*REQUIRED TASK*
Can you reproduce the records from the line with "The width and" up to and including the line with "Action: pos(54,509)", keeping every character unchanged?
begin RECORDS FOR THE TASK
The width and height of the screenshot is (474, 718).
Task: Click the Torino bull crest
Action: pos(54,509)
end RECORDS FOR THE TASK
begin RECORDS FOR THE TASK
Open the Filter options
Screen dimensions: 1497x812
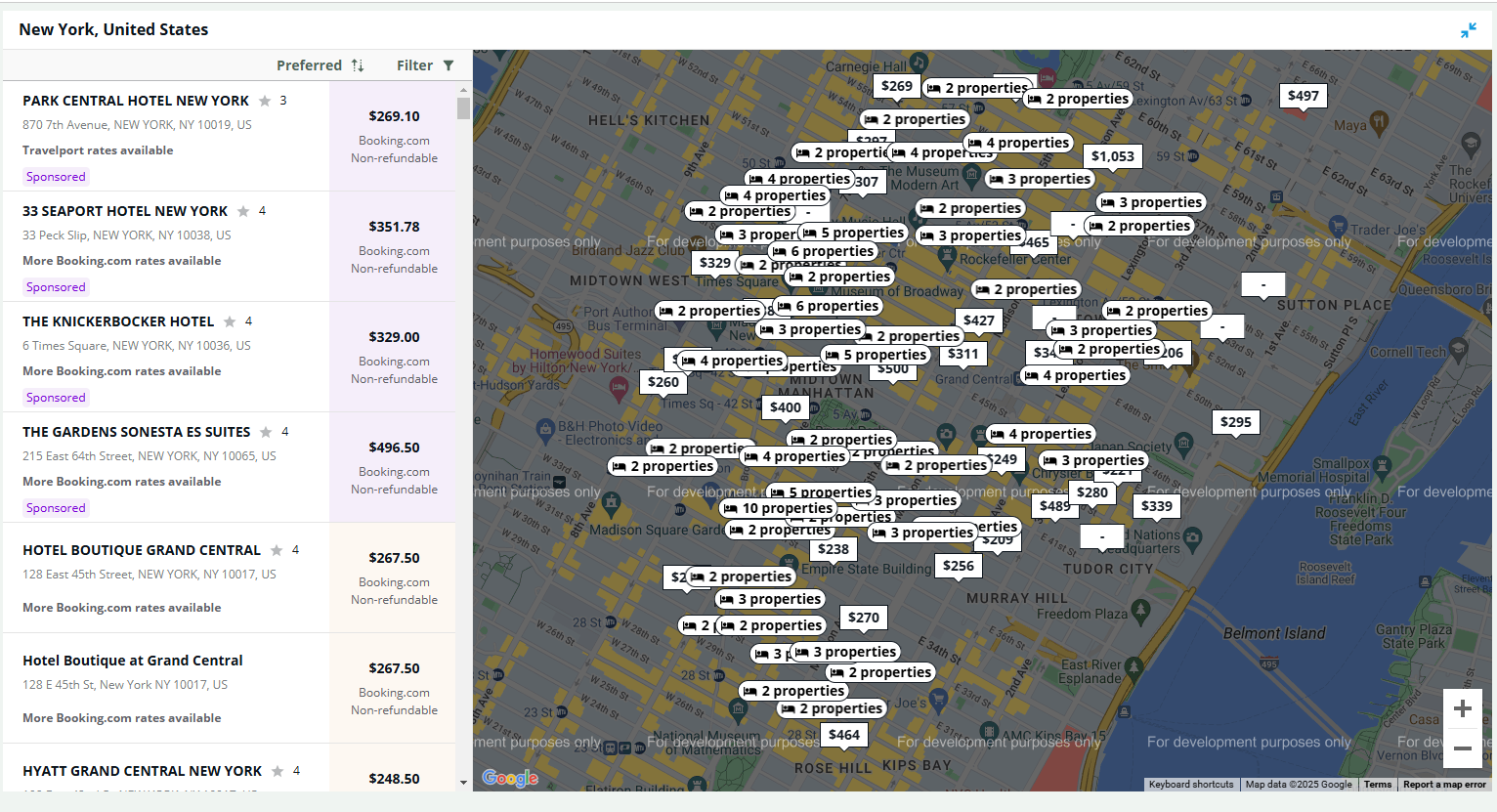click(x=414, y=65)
end RECORDS FOR THE TASK
begin RECORDS FOR THE TASK
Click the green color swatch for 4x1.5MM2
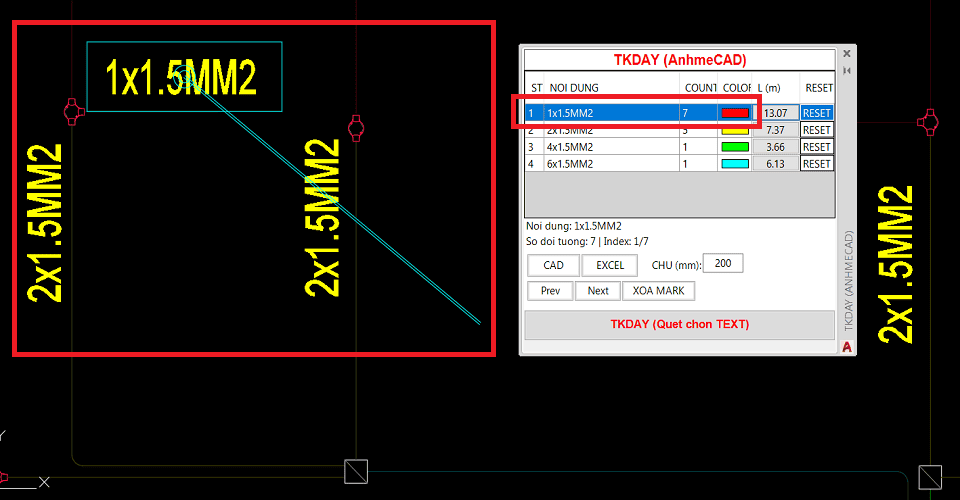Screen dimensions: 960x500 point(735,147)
end RECORDS FOR THE TASK
*ANSWER TO THIS EXERCISE*
The width and height of the screenshot is (474, 718).
Task: Click the Torino bull crest
Action: pos(54,509)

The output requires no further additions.